-- Source material follows --
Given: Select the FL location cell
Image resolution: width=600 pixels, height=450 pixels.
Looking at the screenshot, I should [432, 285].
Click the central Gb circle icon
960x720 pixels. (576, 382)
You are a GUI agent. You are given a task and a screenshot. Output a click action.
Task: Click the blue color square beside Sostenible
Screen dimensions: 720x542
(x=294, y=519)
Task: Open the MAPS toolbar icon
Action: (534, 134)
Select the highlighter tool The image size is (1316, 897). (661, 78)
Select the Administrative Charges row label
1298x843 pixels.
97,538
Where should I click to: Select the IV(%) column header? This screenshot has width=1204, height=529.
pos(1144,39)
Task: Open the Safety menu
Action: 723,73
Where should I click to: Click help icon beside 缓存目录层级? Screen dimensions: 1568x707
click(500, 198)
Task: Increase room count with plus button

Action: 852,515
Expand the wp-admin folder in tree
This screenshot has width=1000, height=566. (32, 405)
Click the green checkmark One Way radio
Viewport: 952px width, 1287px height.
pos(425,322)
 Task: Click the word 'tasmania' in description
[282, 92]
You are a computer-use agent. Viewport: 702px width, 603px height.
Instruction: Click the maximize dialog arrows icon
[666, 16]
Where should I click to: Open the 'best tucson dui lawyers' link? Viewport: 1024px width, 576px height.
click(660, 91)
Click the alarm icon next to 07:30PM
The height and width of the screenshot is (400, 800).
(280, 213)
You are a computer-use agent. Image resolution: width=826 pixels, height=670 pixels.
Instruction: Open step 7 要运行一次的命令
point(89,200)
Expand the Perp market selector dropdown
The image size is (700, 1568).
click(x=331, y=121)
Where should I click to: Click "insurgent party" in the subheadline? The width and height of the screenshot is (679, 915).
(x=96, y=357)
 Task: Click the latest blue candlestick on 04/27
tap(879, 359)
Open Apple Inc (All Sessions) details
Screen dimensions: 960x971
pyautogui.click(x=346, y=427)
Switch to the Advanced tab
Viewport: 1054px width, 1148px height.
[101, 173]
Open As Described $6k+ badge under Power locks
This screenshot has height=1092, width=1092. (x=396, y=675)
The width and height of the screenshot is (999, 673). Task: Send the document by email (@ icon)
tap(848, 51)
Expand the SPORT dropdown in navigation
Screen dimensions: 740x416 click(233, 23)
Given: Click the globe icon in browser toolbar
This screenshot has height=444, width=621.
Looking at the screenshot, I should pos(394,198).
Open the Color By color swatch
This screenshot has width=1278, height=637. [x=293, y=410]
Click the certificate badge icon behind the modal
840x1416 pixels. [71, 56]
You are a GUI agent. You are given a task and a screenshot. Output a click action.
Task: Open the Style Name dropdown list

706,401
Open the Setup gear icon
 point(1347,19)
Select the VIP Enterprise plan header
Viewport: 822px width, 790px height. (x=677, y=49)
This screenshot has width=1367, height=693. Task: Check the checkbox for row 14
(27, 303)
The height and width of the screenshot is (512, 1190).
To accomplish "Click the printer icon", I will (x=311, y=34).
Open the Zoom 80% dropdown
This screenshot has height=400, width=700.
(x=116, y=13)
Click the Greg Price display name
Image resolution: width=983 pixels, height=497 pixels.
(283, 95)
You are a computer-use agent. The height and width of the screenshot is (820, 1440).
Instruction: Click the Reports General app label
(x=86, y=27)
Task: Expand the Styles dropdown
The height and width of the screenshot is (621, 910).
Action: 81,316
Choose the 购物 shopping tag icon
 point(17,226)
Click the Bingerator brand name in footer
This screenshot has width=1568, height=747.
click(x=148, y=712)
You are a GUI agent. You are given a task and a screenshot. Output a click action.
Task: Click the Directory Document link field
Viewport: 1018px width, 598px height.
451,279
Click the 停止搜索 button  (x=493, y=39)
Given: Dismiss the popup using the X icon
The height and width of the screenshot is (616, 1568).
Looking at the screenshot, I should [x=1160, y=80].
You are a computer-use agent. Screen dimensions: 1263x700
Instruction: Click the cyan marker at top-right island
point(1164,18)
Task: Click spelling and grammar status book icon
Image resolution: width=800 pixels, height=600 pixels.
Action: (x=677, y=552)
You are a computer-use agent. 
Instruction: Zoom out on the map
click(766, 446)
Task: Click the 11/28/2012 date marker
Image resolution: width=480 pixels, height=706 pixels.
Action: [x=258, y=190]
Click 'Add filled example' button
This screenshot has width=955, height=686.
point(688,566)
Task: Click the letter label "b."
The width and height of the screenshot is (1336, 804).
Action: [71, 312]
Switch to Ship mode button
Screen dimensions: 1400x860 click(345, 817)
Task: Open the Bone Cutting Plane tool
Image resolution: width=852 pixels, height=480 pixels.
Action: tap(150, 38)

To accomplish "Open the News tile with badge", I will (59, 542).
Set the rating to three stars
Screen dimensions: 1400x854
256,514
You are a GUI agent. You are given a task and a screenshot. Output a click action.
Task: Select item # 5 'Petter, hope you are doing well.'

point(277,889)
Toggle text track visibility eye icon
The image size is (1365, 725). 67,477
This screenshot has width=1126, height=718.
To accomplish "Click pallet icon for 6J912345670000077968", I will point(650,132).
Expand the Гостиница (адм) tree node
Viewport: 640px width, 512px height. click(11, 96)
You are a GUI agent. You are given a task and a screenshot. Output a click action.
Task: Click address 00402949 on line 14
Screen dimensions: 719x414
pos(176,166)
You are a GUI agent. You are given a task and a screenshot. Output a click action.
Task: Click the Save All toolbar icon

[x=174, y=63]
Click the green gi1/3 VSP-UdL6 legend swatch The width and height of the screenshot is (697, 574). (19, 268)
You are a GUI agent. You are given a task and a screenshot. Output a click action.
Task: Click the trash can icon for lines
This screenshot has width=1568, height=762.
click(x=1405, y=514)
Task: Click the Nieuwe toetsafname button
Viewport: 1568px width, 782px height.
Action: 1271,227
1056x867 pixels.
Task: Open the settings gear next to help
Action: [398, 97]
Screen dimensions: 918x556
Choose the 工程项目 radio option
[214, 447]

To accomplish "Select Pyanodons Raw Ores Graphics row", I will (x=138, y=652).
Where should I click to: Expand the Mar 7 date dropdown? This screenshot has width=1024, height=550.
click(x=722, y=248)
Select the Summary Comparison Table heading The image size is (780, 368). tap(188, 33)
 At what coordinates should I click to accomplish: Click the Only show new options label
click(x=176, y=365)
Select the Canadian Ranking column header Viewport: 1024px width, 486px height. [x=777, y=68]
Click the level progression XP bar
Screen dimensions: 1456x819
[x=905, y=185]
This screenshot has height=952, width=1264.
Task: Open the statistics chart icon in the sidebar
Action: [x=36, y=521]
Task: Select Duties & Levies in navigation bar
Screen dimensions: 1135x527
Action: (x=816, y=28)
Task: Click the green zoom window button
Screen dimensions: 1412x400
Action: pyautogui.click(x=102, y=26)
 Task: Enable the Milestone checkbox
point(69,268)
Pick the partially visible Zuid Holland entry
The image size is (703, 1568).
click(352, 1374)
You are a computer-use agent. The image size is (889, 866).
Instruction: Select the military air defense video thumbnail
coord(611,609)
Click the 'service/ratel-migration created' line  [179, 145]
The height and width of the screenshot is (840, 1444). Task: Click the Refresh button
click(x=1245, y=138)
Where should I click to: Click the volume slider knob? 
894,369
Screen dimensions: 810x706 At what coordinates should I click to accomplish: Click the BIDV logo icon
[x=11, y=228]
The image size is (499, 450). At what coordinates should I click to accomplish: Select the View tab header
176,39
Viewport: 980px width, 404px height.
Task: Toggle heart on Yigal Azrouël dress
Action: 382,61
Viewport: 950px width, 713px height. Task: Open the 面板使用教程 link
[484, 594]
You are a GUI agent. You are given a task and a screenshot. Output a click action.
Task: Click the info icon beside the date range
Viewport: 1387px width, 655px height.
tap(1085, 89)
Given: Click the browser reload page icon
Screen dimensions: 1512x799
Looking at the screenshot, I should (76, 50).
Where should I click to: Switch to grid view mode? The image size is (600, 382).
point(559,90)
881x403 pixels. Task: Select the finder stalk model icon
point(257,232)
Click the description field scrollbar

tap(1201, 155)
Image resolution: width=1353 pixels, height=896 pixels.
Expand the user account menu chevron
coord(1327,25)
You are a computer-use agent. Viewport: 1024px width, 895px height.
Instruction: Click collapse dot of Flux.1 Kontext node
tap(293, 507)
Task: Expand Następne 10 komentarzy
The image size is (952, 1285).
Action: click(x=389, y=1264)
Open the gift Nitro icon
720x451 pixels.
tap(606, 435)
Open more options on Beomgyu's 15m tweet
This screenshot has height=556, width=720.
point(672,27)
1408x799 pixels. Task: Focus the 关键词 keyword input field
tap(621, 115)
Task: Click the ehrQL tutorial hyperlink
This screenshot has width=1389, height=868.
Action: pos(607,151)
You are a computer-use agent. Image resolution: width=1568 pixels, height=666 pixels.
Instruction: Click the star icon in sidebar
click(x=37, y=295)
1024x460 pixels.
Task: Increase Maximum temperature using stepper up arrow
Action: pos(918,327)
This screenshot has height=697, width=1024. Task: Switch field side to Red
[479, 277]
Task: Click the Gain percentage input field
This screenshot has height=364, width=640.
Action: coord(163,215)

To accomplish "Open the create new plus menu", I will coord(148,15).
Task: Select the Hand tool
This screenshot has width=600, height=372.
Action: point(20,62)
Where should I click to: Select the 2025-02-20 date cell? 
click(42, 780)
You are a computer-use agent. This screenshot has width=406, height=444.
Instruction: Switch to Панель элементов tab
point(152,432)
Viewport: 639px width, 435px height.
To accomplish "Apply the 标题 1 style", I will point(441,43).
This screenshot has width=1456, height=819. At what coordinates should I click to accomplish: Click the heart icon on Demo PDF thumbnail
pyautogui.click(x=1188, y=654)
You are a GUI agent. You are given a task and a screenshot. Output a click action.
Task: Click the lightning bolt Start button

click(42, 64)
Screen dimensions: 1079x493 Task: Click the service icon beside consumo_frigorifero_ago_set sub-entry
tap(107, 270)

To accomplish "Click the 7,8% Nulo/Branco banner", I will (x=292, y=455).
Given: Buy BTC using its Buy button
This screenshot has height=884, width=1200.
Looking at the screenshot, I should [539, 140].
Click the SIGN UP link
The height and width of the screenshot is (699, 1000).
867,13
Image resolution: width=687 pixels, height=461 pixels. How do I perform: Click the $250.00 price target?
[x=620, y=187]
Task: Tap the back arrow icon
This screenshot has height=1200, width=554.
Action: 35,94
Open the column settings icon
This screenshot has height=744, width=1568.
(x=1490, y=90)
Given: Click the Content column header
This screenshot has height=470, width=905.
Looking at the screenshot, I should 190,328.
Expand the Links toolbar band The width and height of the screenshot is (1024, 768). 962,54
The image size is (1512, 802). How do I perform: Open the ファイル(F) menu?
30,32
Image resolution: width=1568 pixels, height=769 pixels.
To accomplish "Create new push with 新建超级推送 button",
-- Source material concluded --
Exercise directions:
For each line in the data that holds the word "browser", copy the line.

Output of the exercise:
Given: Click the globe icon in browser toolbar
Given: Click the browser reload page icon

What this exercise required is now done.